Earlier this week at the Cloud Connections conference, Amazon Technology Evangelist Jinesh Varia discussed the flexibility and agility that cloud computing can provide to enterprises and businesses that deploy it in his "The Cloud as a Platform" keynote address.

Varia touted the cloud as an ideal platform for a wide variety of use cases, from elastic, on-demand instances with fluctuating workloads to dedicated cloud instances that provide the enhanced security and regulatory requirements that some businesses require. (I've embedded Varia's presentation below.)

While the cloud is well-known as a provider of hosting services for web apps -- Varia pointed out that movie rental giant Netflix runs on Amazon services -- recent events serve as a reminder that cloud computing providers, much like internal IT resources, aren't infallible.

Some of Amazon's cloud services started experiencing intermittent problems on Wednesday the 20th -- according to the Amazon Web Services service health dashboard -- and some of those problems remained by the evening of Friday, April 22nd.

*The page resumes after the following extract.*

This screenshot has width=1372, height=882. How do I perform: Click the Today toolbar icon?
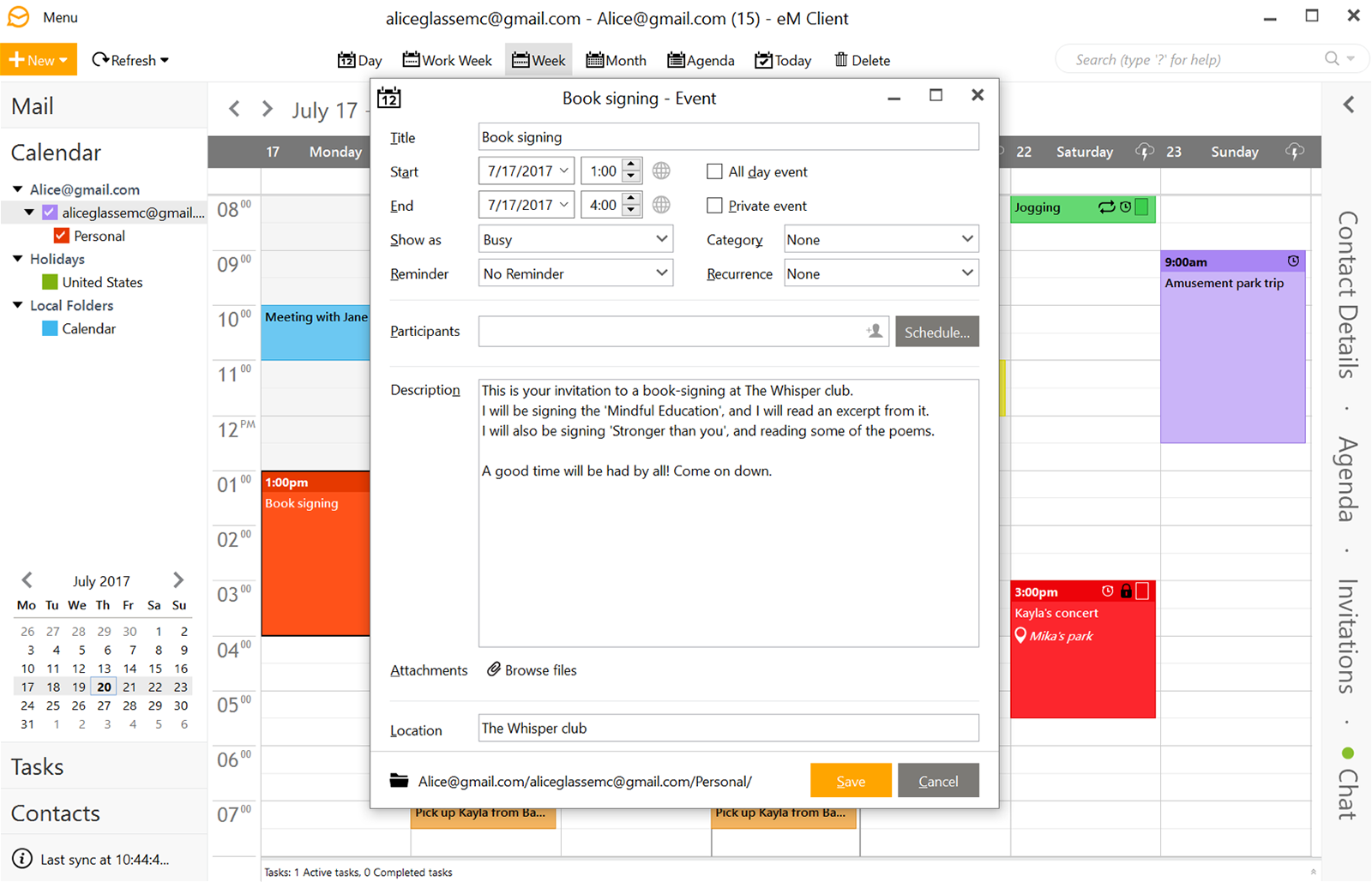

It's important to note that not all companies using Amazon web services were impacted by the problems, and Netflix continued to stream content as usual. But the outage did impact other companies that rely on Amazon's web services, including Quora, Reddit, and Heroku.

So should this have everyone running to the hills and abandoning their cloud IT ambitions? Cloud computing still should be considered a vital part of any business technology deployment decision, but it's clear that cloud computing is still in its infancy and the risks of failure can be very real (and in the case of some Amazon partners, expensive.)